Qué hacer cuando el niño no quiere comer

Qué hacer cuando el niño no quiere comer

La crianza no es un proceso sencillo y en el camino nos encontraremos con todo tipo de situaciones y problemas de conducta de nuestros hijos que nos dejarán un poco descolocados como padres: entre las distintas cuestiones que pueden llegar a darse nos encontramos con la negativa a comer, algo frecuente y que muchas veces resulta difícil de solucionar y puede sacar de quicio a más de un progenitor. ¿Cómo nos enfrentamos ante esta situación conflictiva en el hogar? ¿Qué hacemos cuando el niño se niega a comer a toda costa? En el artículo de hoy hablamos de este tema y les damos algunas recomendaciones para que puedan enfrentarlo de la mejor manera posible.

Enfrentando la negativa del niño a comer

Cuando un pequeño se niega a comer, algo más común de lo que nos imaginamos, los padres solemos preocuparnos y en muchos casos entrar en la desesperación: nos preocupa que esto vaya a afectar a su salud o estar haciendo algo mal que desmotive al niño a ingerir sus alimentos. Según los expertos es normal que los pequeños rechacen la comida entre el año y los dos años en virtud de que su proceso de crecimiento se vuelve algo más lento y esto afecta a su apetito. Ante estas circunstancias lo ideal es mantener la calma y tratar de aplicar algunos consejos que nos permitirán mejorar la relación del pequeño con la comida y darle todos los nutrientes que necesita a diario para crecer sano y fuerte.

El ambiente es importante

Para la generación de buenos hábitos alimenticios, algo que los acompañará por el resto de sus vidas si se incorporan bien, es fundamental que se genere un buen ambiente alrededor del hábito de comer. La hora de la comida debe ser tranquila y un momento grato tanto para el niño como para el resto de las personas que se encuentran alrededor.

Los niños no comen obligados

A diferencia de lo que algunas veces hacemos los adultos los niños no tienen el hábito de comer por obligación o por costumbre: ellos comen por necesidad, cuando sienten hambre. Es por eso que querer forzar a un niño a alimentarse cuando este no lo desea no es una buena idea y puede traer consecuencias sumamente negativas en el futuro y perjudicar su relación con la comida.

Evitar las complacencias

Puede resultar tentador ofrecerle cosas que le gustan al niño para así lograr que coma pero esto solo traiga problemas en el futuro.

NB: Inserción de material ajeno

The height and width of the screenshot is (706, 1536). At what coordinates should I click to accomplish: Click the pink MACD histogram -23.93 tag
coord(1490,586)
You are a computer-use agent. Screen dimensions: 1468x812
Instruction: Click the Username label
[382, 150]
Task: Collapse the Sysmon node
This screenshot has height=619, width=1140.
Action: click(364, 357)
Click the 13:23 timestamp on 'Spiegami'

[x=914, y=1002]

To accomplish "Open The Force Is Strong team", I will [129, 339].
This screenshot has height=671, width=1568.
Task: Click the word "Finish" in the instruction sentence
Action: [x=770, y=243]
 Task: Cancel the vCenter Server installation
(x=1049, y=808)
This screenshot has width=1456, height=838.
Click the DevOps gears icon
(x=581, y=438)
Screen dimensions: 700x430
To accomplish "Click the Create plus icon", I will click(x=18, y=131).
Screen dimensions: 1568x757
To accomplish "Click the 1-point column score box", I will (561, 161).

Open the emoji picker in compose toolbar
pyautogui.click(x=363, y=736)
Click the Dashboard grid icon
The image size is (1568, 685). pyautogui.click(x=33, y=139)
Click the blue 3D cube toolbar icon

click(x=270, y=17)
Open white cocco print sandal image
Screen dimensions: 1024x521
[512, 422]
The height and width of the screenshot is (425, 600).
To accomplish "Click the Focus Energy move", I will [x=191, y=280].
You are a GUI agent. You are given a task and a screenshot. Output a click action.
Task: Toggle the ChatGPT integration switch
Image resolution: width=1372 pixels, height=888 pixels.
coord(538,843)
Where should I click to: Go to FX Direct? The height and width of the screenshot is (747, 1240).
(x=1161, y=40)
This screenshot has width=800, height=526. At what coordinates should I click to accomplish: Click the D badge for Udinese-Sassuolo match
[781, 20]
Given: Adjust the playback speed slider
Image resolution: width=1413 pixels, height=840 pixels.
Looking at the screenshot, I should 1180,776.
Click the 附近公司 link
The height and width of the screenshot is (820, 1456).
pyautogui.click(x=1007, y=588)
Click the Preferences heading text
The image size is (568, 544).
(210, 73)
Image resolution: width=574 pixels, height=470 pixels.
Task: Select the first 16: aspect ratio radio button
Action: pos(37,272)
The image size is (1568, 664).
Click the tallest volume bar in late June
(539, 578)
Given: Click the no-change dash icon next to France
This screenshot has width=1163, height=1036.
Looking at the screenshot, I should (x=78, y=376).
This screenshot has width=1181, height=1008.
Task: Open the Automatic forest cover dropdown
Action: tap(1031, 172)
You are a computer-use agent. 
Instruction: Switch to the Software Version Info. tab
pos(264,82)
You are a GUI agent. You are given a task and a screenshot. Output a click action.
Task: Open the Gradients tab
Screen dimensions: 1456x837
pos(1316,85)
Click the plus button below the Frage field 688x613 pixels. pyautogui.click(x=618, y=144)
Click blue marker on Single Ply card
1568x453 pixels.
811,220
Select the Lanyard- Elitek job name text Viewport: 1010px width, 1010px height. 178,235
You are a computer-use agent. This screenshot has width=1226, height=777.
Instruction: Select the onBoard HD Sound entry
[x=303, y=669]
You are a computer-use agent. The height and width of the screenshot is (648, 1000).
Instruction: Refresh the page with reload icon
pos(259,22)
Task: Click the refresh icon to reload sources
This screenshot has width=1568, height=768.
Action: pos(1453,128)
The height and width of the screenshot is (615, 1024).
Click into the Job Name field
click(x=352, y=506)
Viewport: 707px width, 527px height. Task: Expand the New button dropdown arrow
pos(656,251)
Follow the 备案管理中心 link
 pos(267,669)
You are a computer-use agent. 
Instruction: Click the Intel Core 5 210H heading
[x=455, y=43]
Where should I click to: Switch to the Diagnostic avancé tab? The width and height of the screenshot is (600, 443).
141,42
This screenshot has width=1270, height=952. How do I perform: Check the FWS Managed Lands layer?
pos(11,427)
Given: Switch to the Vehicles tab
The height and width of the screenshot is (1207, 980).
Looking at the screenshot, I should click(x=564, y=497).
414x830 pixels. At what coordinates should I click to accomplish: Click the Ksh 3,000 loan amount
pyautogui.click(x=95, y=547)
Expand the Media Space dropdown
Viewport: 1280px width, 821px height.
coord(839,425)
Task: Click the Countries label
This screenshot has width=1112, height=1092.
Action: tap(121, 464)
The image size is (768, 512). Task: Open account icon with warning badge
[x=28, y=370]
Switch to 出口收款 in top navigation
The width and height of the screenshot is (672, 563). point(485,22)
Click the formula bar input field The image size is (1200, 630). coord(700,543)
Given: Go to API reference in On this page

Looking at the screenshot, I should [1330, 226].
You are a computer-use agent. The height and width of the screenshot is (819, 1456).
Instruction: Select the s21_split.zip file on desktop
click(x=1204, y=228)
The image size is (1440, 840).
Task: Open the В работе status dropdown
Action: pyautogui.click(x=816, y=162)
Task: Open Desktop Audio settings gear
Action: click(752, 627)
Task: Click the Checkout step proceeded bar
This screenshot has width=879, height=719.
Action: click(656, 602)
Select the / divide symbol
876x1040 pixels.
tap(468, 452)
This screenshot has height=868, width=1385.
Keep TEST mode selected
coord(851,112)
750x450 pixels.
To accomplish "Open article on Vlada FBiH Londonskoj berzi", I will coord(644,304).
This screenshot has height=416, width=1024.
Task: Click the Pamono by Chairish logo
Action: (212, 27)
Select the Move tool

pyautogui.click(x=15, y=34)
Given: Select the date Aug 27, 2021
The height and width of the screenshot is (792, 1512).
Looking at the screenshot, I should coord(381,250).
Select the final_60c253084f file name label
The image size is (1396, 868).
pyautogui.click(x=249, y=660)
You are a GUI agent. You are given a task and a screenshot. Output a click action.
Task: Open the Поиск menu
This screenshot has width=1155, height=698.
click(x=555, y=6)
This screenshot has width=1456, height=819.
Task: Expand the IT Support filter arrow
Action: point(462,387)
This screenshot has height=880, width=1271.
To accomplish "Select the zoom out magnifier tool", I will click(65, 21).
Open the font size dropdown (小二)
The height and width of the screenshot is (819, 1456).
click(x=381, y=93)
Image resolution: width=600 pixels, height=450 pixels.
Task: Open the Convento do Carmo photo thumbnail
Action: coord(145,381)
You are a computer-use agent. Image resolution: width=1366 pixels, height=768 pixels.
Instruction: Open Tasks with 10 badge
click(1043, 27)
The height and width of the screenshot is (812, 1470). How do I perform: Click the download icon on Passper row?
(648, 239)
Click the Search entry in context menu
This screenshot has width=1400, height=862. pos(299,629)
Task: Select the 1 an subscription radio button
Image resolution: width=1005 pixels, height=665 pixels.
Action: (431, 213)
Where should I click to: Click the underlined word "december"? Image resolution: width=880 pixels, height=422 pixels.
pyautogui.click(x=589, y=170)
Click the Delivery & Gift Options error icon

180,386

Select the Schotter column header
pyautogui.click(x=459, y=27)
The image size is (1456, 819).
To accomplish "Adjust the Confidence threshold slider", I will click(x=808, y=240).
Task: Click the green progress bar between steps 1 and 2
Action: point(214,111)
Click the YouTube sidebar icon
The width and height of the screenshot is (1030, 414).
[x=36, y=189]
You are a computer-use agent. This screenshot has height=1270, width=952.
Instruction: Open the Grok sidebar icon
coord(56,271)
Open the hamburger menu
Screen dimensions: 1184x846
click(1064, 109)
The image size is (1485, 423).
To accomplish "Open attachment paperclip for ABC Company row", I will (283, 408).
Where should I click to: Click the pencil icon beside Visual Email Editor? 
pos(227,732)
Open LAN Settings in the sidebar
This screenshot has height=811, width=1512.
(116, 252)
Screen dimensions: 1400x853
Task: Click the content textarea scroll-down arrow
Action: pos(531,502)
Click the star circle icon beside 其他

Evita a toda costa ofrecerle premios al niño o cosas deliciosas que sabes que comerá aunque no tenga hambre, este tipo de conductas solo harán que sea más propenso a desarrollar obesidad o trastornos alimenticios.

Comer como actividad autónoma

Incentiva la autonomía del niño a la hora de comer: que alimentarse sea una experiencia de aprendizaje. Darles libertad para probar y tomar las cosas con sus propias manos es una excelente forma de que el momento de comer sea algo que el niño espera y de lo que siempre saca algo positivo.